Justin Boitano, the author of NVIDIA’s announcement, outlined additional commitments alongside the donation: a $4 million pledge over three years to fund GPU access for CNCF projects, GPU support for Kata Containers developed with the Confidential Containers community, and the onboarding of the NVIDIA KAI Scheduler as a CNCF Sandbox project. NVIDIA also released Dynamo 1.0, NemoClaw, and OpenShell as open-source tools for orchestrating large-scale AI workloads.
Why It Matters
GPU resource management has been one of the weakest aspects of Kubernetes for AI workloads. Most organizations rely on static allocation, assigning GPUs to specific containers regardless of actual usage, which leaves expensive hardware idle between jobs. The DRA driver enables dynamic allocation where GPUs are assigned on demand and reclaimed when unused, improving utilization rates significantly in mixed workloads.
Chris Aniszczyk, Chief Technology Officer of the CNCF, called the donation “a major milestone,” noting that community governance ensures the driver evolves based on real-world needs rather than a single vendor’s roadmap. Chris Wright, CTO and Senior Vice President of Global Engineering at Red Hat, added that “open source will be at the core of every successful enterprise AI strategy, bringing standardization to infrastructure.”
Technical Details
The DRA driver handles how compute resources get allocated to containerized workloads, supporting NVIDIA’s Multi-Process Service (MPS) and Multi-Instance GPU (MIG) technologies. MPS allows multiple containers to share a single GPU concurrently, while MIG partitions a physical GPU into isolated instances with dedicated memory and compute resources. The driver targets Kubernetes 1.32 and later, with full DRA support requiring version 1.33 or newer.
The companion Kata Containers integration adds GPU support to lightweight virtual machines that provide stronger workload isolation than standard container runtimes. This matters for organizations running sensitive AI workloads that require hardware-level separation between tenants, such as healthcare or financial services deployments where data isolation is a regulatory requirement.
Who’s Affected
Amazon Web Services, Broadcom, Canonical, Google Cloud, Microsoft, Nutanix, Red Hat, and SUSE are collaborating with NVIDIA on the effort. Ricardo Rocha, Lead of Platforms Infrastructure at CERN, noted that “for organizations like CERN, where efficiently analyzing petabytes of data is essential, community-driven innovation helps accelerate science.”

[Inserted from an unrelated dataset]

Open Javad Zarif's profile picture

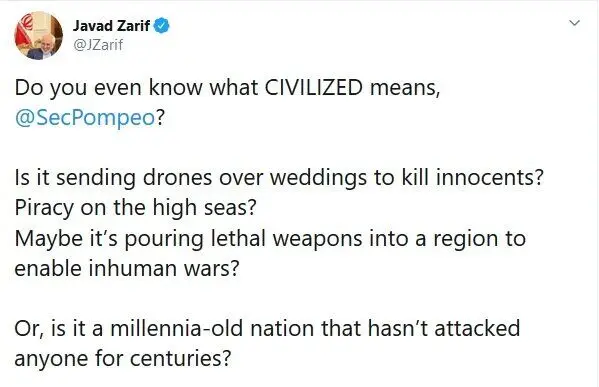click(39, 36)
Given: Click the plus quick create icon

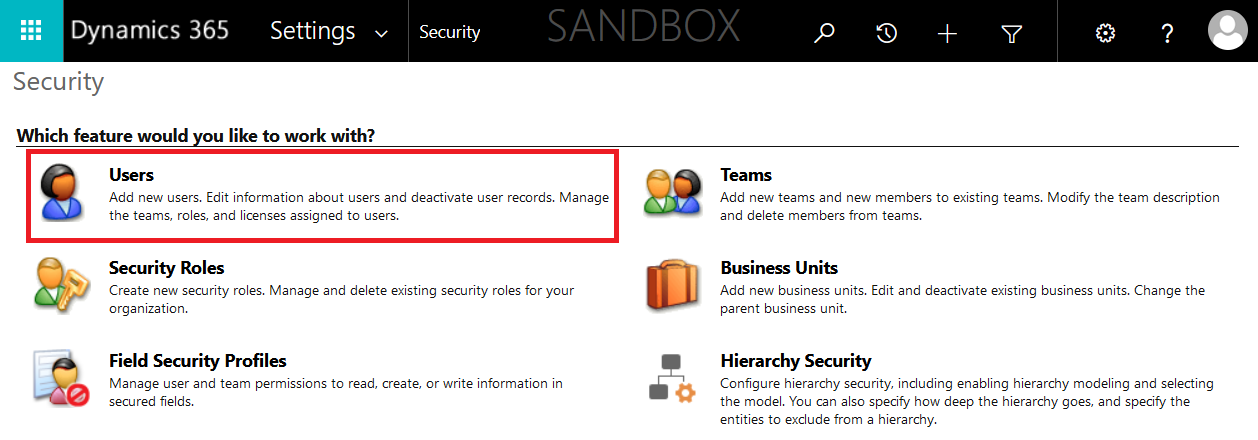Looking at the screenshot, I should [x=947, y=33].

The donation directly benefits any organization running AI training or inference on Kubernetes, from startups sharing a handful of GPUs across teams to enterprises managing thousands of GPUs across multiple clusters. It also affects NVIDIA’s competitors: by establishing the reference implementation for Kubernetes GPU scheduling, NVIDIA ensures the ecosystem is optimized for its hardware architecture first.
What’s Next
The CNCF’s governance structure means the project will accept contributions from all vendors, but NVIDIA’s head start in driver maturity gives it a structural advantage in how Kubernetes handles GPU workloads. AMD and Intel would need to either contribute compatible drivers or build alternative scheduling solutions. The additional CNCF Sandbox projects, particularly the KAI Scheduler, suggest NVIDIA intends to shape not just hardware allocation but the broader orchestration layer for AI infrastructure on Kubernetes.

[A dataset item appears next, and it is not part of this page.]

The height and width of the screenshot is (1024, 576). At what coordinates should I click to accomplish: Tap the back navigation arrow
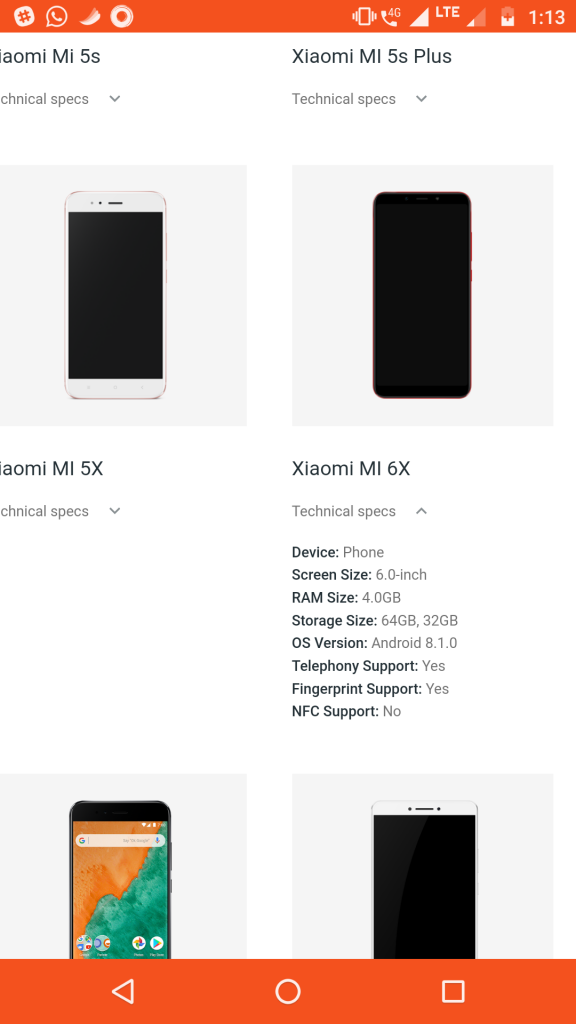[124, 991]
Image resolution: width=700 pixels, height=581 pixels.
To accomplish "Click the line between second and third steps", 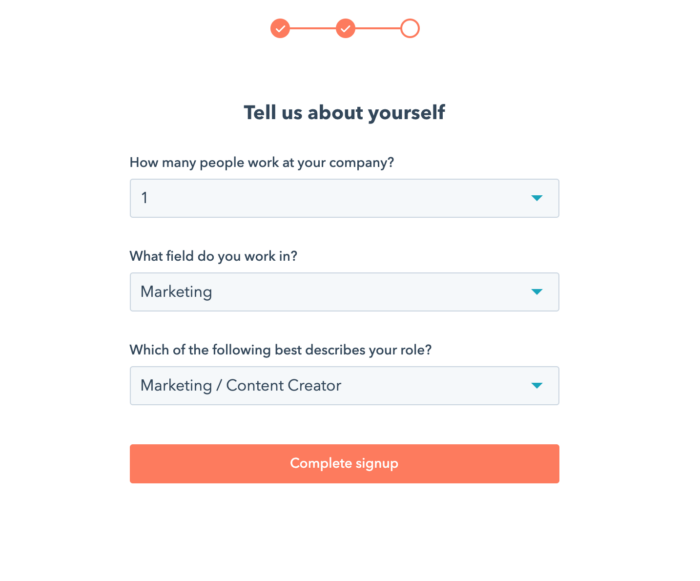I will click(377, 28).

The timing coincides with growing competition from AMD and Intel in the data center GPU market. By donating the DRA driver, NVIDIA ensures that Kubernetes GPU scheduling is optimized for its hardware architecture first, establishing a reference implementation that competitors would need to match or adapt. The Grove project, a new Kubernetes API for orchestrating AI workloads announced alongside the donation, further extends NVIDIA’s influence over how cloud-native infrastructure handles GPU-intensive applications at scale.